Daily, Hourly, and perhaps every other minute I’ll check things, items, conditions. In my role as a geek, a systems engineer, I can’t help but compare my checks to systems checks – making sure all the components are there, all functioning correctly, all talking to one another, and no unexpected changes have occurred since the last check.
Many geeks will do the same thing, their baby systems will be checked, and the checks will be checked, ad infinitum. I have the same thing about my body at the moment. Until around 10 months ago I didn’t care – it existed, doing it’s own thing, only the odd system alert would flag anything up to the brain… You know, in geek terms:
Back pain +1, potential for system disablement. lol.
Farting too much, need a shit. Output dump – 10 minutes 😉
Now though, now I’ve lost the weight, it’s a constant battle to stop looking at the new body, to stop feeling the tightness factor of the new clothes – as if, by magic, I’ll put the weight back on between one breath and the next. Obsessive Compulsive System Checks. I have to constantly remind myself that the weight built up over decades, not in a blink, and it came off in half a year of solid work and obsession over every aspect of the diet. Years and Months, changes measured in Years and Months, I tell myself three times, Years and Months. Not seconds.
This is why we’re not in danger from Skynet, why the machines will not rise and kill the humans, they’ll soon come down with OCSC, either that, or they’ll all discover Tetris, Solitaire, or Candy Crush…

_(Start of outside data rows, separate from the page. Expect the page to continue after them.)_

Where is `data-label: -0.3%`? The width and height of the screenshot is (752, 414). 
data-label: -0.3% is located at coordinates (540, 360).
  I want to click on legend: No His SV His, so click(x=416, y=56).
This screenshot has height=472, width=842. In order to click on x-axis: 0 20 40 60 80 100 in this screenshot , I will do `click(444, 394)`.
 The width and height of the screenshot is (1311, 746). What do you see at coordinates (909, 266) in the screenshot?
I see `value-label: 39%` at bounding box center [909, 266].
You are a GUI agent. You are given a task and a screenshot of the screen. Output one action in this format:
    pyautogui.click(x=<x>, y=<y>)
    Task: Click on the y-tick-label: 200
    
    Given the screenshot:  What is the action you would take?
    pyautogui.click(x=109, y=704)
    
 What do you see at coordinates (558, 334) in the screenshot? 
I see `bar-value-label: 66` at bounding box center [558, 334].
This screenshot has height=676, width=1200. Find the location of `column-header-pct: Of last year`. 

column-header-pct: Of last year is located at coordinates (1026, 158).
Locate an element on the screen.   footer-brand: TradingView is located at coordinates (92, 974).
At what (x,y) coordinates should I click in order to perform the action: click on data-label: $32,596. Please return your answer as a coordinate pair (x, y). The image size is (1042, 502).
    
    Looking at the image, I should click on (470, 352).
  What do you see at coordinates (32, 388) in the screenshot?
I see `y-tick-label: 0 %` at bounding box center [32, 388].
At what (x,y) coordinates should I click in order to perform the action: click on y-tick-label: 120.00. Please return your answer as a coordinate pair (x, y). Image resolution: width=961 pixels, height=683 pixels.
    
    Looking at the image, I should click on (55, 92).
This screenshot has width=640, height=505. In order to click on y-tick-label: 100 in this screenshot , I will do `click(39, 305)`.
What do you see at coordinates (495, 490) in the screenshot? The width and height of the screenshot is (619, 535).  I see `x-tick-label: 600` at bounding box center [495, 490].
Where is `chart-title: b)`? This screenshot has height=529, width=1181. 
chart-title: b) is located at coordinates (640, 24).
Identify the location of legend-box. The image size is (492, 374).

I did have a dream, still do have the same dream, from when my age was measured in single digits, until this day – the dream terrified the younger version of myself, before I evolved, mentally. It’s an abstract dream, where I can imagine both infinite and finite volumes of space, not just visually, but in every sense, every feeling. In the dream reality flicks between the two, I feel both agoraphobic and claustrophobic at the same time. Now when I have the dream, there is some kind of flag there, which tells me that it’s just a dream, and the dream is a system error, that everything is normal – the dream reality stops spinning out of control, dream-reality immediately snaps into sharp focus and stops the mind bending behaviour, front and centre, gravity restored, fixed points of reference all there and accounted for, systems checks all complete. Sometimes, I wonder if the dream is leaking out without me noticing?